The time: Queen’s Birthday Monday 1992. The place: outside the Great Southern Stand of the MCG. The occasion: St Kilda versus Collingwood. One word, belonging to the world we all now live in, brings the scene vividly back to me … because the gathering throng is clearly going to be huge — much bigger than forecast — and because one section of the G, at least as I remember it, is closed off for some local temporary reason, a very large crowd will require more than routine management.

And that’s why thousands of us — milling round, approaching, queuing, changing queues, scanning the multitudes to glimpse the friends, relatives, beloveds or usual footy-going mates who are due any minute — are trying at the same time to pay attention to the continuous announcement from a disembodied voice over the crackling sound system with instructions that go something like this:
‘If you are a Collingwood member or a concessional Collingwood member, go to the left of Gate 7 as you face the ground, unless you’re an AFL member in which case go to Gate 8 except if you are blue ticket AFL member and are convinced Tony Lockett will definitely play today [he didn’t] then proceed to Gate 6 or preferably give up and go round to the Ponsford Stand which can’t be accessed from the Southern Stand which anyway is nearly full so please use the small gateway to the right of Gate 7 if your ticket number is …’
Well, that’s how it sounded over and over to people in the rush and crush desperately trying to work out which queue not to waste their time in.

Data block>
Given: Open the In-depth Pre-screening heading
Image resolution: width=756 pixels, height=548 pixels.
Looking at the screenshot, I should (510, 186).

Short exercise 1> Summarize the passage about the 1992 St Kilda versus Collingwood match in two sentences.
Short exercise 2>
Answer these questions from the passage about the 1992 St Kilda versus Collingwood match:
(a) Outside which stand of the MCG does the scene take place?
(b) Which player does the announcement mention?
(c) Which stand does the announcement say can't be accessed from the Southern Stand?
Short exercise 3> Pick up the passage about the 1992 St Kilda versus Collingwood match after its last sentence and carry it on.

Task output 1> On Queen's Birthday Monday 1992, the crowd for St Kilda versus Collingwood at the MCG was much bigger than forecast, and with one section of the ground closed, it required more than routine management. Outside the Great Southern Stand, thousands of people tried to follow a continuous announcement of tangled gate instructions over a crackling sound system while working out which queue not to waste their time in.

Task output 2>
(a) The Great Southern Stand.
(b) Tony Lockett.
(c) The Ponsford Stand.

Task output 3>
I had arranged to meet my sons and a couple of their friends at 12.00pm. We actually met at 12.05pm (some people are just incapable of being on time) and, having tackled with moderate success the intellectual challenge of discovering how and where to actually get into the ground, we were inside and ensconced in standing room at Section M13-14 by 12.45pm. For those who still like to watch football (and cricket for that matter) while standing and with room to move around a little, these covert niches on the ground level of the Great Southern Stand are a godsend. Some of them, including M13-14, are also very handy to a bar.
Being early on this Queen’s Birthday of which I speak, we command the fence separating us from a block of Collingwood reserved seats and so we can look over their heads straight out on to the ground. Because of the shadow-filled low overhang of the Great Southern’s first tier, the picture we see is a long green slash from goal to goal. From this spot, the footy if kicked long and high, occasionally disappears from sight for an aerial instant; and pre-match entertainment can be obscured too, especially — as was the case on this Queen’s Birthday — if the entertainment happens to be parachutists.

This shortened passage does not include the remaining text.